Les autres ministres sortis de Sciences Po -Dominique Bussereau, Hervé Morin et Laurent Wauquiez- indiquent clairement "diplômé". Il n'y a que l'énarque Jean-Pierre Jouyet, diplômé en 1976, pour carrément "zapper" la ligne Sciences Po de son CV...
Pour un autre ancien, devenu directeur des ressources humaines d'un grand groupe, il existe "tout un tas de formules" pour "maquiller" son CV. "Mais si vous avez fait tout le cursus sans avoir le diplôme, vous ne mentez pas en écrivant "Sciences Po" dans votre CV." Nicolas Sarkozy entre dans ce cas de figure. Le DRH rappelle que Sciences Po est "une école où il est difficile d'entrer, mais aussi un cursus dont il n'est pas acquis de sortir diplômé". Pour le milieu des années 80, il cite des taux d'échec aux examens du diplôme de "25% en juin et 10 à 15% pour le rattrapage, en septembre".
En revanche, mentionner une maîtrise absente du cursus de l'école et une année de promotion fictive est, pour lui, un "manque total de lucidité". "Quand on est ministre et qu'on a un parcours classieux et valorisant, être diplômé de Sciences Po ou pas, ça ne change rien. Si la personne a encore besoin de tricher sur ses diplômes à 45 ou 50 ans, il y a un problème. Mais c'est peut-être une faute de frappe?"
Une grosse faute de frappe, car Brice Hortefeux a obtenu sa maîtrise à l'université de Paris X-Nanterre.
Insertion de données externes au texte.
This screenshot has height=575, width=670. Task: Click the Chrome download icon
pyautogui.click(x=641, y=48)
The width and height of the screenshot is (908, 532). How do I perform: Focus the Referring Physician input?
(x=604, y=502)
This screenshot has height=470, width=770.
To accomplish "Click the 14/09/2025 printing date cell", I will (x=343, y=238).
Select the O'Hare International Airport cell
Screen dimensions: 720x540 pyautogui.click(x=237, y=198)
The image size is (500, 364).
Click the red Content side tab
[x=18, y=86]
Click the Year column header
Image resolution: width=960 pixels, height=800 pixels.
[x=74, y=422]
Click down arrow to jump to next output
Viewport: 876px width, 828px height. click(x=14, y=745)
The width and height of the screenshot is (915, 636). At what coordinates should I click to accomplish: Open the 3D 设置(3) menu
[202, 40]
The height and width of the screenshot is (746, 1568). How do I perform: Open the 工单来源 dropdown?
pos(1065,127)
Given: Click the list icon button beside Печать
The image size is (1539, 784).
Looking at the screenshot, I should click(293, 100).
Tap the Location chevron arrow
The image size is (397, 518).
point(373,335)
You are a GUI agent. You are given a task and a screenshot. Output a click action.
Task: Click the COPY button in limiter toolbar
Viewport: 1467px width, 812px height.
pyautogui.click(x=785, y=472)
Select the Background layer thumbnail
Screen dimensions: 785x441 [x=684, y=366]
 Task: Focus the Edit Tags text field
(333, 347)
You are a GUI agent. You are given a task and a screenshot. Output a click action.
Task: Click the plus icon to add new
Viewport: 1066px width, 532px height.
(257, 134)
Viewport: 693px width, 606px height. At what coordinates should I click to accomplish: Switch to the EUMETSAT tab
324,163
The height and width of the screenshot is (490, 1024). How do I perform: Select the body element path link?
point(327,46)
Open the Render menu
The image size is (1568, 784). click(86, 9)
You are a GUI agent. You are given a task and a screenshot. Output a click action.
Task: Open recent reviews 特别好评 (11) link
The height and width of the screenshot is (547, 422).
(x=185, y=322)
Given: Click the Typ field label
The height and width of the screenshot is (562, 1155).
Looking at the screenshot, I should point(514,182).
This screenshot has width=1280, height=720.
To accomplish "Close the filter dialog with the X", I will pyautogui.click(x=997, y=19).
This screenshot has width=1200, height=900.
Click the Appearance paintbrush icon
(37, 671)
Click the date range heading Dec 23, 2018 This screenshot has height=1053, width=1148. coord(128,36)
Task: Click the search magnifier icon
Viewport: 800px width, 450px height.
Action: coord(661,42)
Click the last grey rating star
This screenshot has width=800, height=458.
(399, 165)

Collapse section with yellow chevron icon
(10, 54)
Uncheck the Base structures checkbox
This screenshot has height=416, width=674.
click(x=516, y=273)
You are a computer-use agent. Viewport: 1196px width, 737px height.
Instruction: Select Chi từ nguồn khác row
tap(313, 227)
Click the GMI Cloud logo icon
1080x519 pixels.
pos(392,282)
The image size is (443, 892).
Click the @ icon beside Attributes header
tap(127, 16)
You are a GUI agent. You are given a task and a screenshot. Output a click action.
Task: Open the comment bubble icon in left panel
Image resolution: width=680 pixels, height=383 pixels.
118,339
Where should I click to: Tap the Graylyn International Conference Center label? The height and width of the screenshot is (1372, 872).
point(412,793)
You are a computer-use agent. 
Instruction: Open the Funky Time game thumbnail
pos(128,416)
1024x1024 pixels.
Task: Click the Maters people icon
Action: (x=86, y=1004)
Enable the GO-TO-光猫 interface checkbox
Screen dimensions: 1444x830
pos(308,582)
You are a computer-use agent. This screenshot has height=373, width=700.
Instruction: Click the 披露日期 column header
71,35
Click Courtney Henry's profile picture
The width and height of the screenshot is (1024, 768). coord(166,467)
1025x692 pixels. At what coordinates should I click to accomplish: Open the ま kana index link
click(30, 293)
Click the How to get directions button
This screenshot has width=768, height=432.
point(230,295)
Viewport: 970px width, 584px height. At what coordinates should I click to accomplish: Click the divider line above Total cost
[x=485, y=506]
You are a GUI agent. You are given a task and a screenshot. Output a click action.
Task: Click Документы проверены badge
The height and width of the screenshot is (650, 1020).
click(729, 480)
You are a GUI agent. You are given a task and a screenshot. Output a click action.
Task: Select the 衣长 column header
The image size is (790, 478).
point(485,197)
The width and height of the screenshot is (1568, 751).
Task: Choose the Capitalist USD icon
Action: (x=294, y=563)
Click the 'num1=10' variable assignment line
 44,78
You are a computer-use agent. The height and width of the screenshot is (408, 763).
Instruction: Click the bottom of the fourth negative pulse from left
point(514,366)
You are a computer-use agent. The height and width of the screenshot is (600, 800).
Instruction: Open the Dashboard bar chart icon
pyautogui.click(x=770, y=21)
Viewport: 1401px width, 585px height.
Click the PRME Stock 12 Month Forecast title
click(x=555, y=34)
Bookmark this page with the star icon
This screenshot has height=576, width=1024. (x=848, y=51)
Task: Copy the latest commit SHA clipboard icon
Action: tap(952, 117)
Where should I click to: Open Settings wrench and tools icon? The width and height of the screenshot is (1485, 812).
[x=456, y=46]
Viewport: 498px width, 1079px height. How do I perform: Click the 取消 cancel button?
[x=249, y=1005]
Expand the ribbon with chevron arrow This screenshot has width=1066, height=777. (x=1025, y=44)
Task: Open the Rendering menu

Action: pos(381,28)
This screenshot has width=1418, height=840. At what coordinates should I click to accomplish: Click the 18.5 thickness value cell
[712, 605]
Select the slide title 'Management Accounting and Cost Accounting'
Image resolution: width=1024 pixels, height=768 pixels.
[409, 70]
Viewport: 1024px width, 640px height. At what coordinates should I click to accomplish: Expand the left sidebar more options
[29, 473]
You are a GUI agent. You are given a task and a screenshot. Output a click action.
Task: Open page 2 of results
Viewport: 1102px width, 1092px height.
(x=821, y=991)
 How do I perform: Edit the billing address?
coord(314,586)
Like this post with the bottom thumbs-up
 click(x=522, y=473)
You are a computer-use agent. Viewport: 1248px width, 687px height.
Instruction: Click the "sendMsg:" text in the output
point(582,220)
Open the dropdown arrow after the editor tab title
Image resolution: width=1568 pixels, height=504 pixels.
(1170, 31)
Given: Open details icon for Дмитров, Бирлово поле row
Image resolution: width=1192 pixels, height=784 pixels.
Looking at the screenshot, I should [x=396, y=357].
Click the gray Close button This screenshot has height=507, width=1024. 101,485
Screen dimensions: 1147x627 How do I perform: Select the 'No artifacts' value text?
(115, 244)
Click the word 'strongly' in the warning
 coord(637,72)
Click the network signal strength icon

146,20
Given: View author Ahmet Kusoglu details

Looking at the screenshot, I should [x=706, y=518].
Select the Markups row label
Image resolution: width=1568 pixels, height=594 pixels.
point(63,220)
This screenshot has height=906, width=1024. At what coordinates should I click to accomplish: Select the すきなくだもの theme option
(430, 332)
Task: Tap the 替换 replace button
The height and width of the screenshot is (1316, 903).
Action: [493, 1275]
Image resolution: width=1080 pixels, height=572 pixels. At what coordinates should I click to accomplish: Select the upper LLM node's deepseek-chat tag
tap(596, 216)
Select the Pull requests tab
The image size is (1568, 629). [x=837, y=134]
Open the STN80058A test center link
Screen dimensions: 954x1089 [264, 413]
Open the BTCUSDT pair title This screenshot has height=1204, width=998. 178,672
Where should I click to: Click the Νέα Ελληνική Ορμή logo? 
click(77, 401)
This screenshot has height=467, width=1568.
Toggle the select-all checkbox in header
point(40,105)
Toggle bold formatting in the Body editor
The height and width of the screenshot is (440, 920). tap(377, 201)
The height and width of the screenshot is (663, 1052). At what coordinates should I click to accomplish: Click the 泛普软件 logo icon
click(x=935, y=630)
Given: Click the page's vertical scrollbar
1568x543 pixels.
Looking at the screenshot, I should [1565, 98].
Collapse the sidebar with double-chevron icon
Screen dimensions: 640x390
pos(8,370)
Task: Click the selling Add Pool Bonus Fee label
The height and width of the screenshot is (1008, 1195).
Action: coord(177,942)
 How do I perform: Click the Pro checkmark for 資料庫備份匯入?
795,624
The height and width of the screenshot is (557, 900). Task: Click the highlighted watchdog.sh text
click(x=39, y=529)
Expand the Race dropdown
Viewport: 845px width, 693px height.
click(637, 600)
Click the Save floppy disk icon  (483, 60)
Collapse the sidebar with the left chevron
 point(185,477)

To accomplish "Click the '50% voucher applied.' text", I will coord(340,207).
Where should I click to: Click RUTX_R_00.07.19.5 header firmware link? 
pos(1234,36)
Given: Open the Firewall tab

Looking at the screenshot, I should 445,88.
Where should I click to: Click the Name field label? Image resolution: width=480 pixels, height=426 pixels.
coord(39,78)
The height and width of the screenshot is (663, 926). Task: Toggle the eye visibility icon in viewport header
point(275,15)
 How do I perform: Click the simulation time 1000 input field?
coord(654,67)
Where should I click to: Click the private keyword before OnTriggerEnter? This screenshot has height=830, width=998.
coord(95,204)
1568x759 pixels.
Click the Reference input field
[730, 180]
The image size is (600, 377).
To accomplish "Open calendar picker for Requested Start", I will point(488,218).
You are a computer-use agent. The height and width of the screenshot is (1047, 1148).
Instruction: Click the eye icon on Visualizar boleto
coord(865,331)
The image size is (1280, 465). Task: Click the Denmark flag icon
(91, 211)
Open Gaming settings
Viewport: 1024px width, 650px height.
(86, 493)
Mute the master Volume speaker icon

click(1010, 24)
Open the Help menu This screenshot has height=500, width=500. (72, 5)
Le service de presse du ministre n'a pas retourné nos appels. Pas plus que celui de l'Elysée, à qui on avait proposé de répondre aux rumeurs sur l'échec du Président pour cause de note éliminatoire en anglais.
Le service de presse de Christine Lagarde s'est montré plus coopératif. Il précise que l'ancienne avocate d'affaires a obtenu son diplôme de l'IEP d'Aix-en-Provence (qu'elle ne mentionne pas sur son CV) avant de faire un passage non diplômant à Sciences Po Paris pour préparer l'ENA. Roger Karoutchi décroche lui-même son téléphone et propose de nous envoyer son relevé de notes... "Après mon agrégation d'histoire, j'ai fait l'IEP d'Aix puis les deuxième et troisième années de l'IEP de Paris. Mais j'ai eu des problèmes de santé, et je n'ai pas passé le diplôme." Le secrétaire d'Etat constate au passage que son CV sur le portail du Premier ministre est "truffé d'erreurs".
Par Augustin Scalbert (Rue89)
La directrice adjointe de Sciences Po, Nadia Marik, affirme que "l'on peut très bien indiquer IEP de Paris, sans la mention 'diplômé', si on y est passé." "Rien ne me choque dans ce que vous dites", ajoute-t-elle, en refusant de confirmer -ou d'infirmer- le passage de ces personnalités dans l'école: "Ces informations relèvent du domaine privé."